[start]

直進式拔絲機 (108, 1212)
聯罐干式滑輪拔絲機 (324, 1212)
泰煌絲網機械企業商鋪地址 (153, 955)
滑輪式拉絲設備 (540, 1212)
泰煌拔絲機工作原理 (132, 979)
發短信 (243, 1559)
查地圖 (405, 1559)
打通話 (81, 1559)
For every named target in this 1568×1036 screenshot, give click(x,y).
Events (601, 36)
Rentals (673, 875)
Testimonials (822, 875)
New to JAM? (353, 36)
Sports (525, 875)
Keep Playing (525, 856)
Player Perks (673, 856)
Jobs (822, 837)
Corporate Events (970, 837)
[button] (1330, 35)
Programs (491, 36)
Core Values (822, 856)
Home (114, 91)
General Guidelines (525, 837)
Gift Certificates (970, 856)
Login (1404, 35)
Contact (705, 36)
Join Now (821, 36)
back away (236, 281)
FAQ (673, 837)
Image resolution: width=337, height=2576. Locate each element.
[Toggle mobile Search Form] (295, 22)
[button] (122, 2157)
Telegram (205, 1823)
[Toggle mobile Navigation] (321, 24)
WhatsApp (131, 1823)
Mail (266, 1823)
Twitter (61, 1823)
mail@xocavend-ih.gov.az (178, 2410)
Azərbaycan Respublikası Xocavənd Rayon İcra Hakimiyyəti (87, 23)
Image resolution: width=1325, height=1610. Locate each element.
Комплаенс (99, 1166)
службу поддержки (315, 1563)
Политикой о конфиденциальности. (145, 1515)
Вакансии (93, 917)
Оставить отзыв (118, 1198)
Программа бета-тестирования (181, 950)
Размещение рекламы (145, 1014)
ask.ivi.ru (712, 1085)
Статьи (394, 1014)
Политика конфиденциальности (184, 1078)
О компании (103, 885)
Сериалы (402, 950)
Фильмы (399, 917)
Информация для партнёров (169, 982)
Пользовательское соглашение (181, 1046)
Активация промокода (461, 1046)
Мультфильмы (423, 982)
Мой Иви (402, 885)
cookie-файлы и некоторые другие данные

[end]

### THE PROBLEM:
Reproduce, character for character, the records from the line containing "Jobs (822, 837)" through the line containing "Вакансии (93, 917)", including both of those lines.

### IN RESPONSE:
Jobs (822, 837)
Corporate Events (970, 837)
[button] (1330, 35)
Programs (491, 36)
Core Values (822, 856)
Home (114, 91)
General Guidelines (525, 837)
Gift Certificates (970, 856)
Login (1404, 35)
Contact (705, 36)
Join Now (821, 36)
back away (236, 281)
FAQ (673, 837)
Image resolution: width=337, height=2576. Locate each element.
[Toggle mobile Search Form] (295, 22)
[button] (122, 2157)
Telegram (205, 1823)
[Toggle mobile Navigation] (321, 24)
WhatsApp (131, 1823)
Mail (266, 1823)
Twitter (61, 1823)
mail@xocavend-ih.gov.az (178, 2410)
Azərbaycan Respublikası Xocavənd Rayon İcra Hakimiyyəti (87, 23)
Image resolution: width=1325, height=1610. Locate each element.
Комплаенс (99, 1166)
службу поддержки (315, 1563)
Политикой о конфиденциальности. (145, 1515)
Вакансии (93, 917)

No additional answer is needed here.